In establishing the initiative, the bill would require the commissioner, at a minimum, to:
1) develop, and publicize on the department's Internet website, a list of health care providers who offer specialized services for persons with arthritis;
2) establish, or, if appropriate, authorize and facilitate the re-establishment and ongoing maintenance, of two regionally-based arthritis centers, one in the northern and one in the southern part of the State;
3) implement a public information and outreach campaign that includes, but need not be limited to, appropriate educational materials that promote the early diagnosis and treatment of arthritis and other rheumatic diseases;
4) implement a professional education program for health care practitioners, which is to promote and endeavor to increase professional levels of expertise in association with the diagnosis of arthritis, and the treatment and care of persons with the disease;
5) identify, and publicize on the department's Internet website, programs and services that are designed to prevent arthritis, reduce complications associated with arthritis, and improve the quality of life of those living with the disease;
6) establish a phone-based referral and support network to help arthritic persons identify appropriate health care providers, legal advocates, and available programs and services; and
7) engage in, or promote and facilitate, the use of outcome-based research designed to improve arthritis care and treatment, and appropriately publicize the findings of such research.
The bill would also re-establish the Advisory Council on Arthritis in the DHS. The purpose of the council would be to advise the commissioner on the development and ongoing implementation and operations of the Arthritis Qualify of Life Initiative.
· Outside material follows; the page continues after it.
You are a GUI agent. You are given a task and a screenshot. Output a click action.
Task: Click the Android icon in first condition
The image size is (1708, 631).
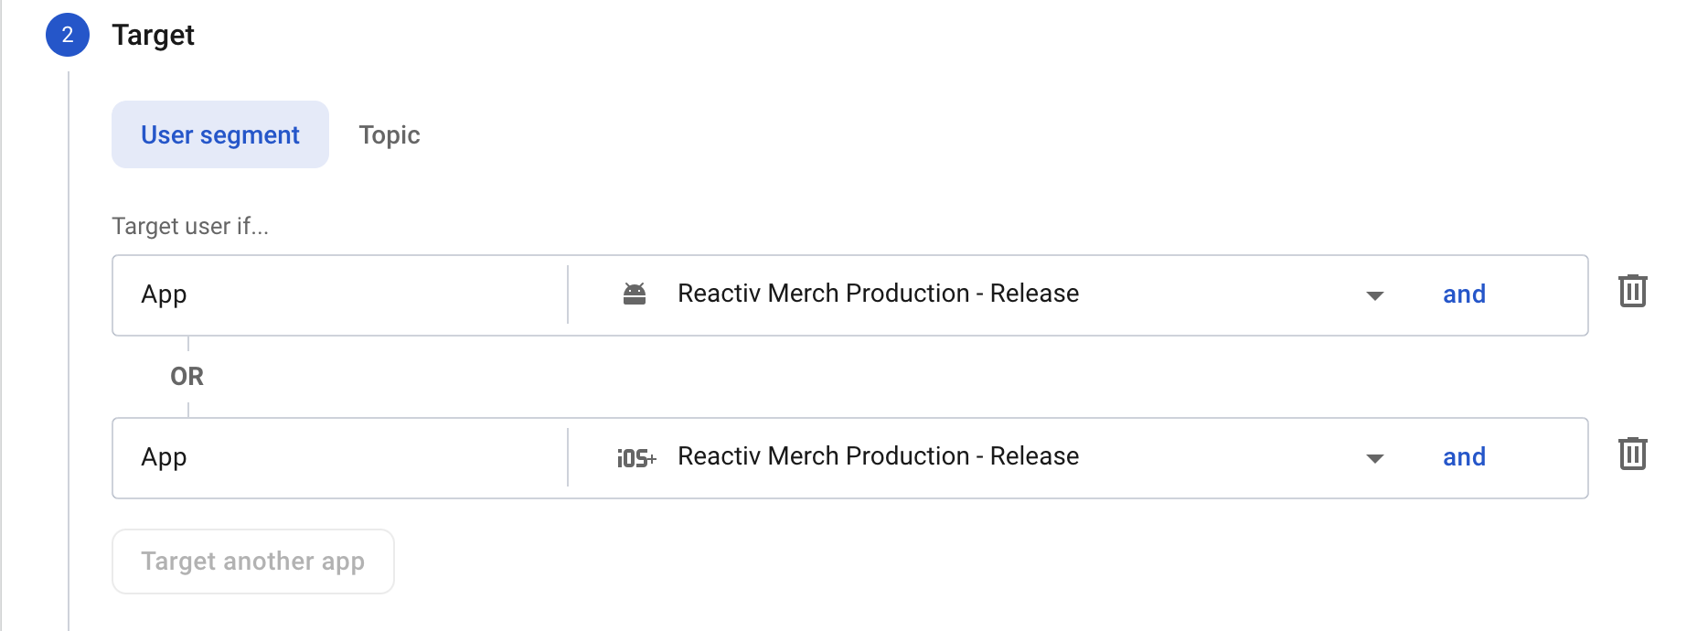(635, 294)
The council would include 19 members, as follows: the Director of the Division of Aging Services in the Department of Human Services, the Principal Deputy Commissioner of Public Health in the Department of Health, the Director of Population Health in the Department of Health, the Director of the Division on Women in the Department of Children and Families, and the Chair of the New Jersey Interagency Council on Osteoporosis in the Department of Human Services, or their designees, who would each serve ex officio; and 14 public members who have expertise or experience in arthritis or related subject matters, to be appointed by the commissioner.
Each public member of the council would serve for a term of three years, except that, of the members first appointed, four would serve for terms of three years, five would serve for terms of two years, and five would serve for terms of one year. Each member is to hold office for the term of appointment, and until their successor is appointed and qualified. Members are eligible for reappointment to the council.
The council would be required to organize as soon as practicable after the appointment of a majority of its members. The members would serve without compensation, but could be reimbursed for travel and other necessary expenses incurred in the performance of their duties, within the limits of funds appropriated or otherwise made available to the council for its purposes.
Not later than 18 months after the bill's effective date, and annually thereafter, the commissioner will be required to submit a report to the Governor and the Legislature describing the activities and accomplishments of the initiative.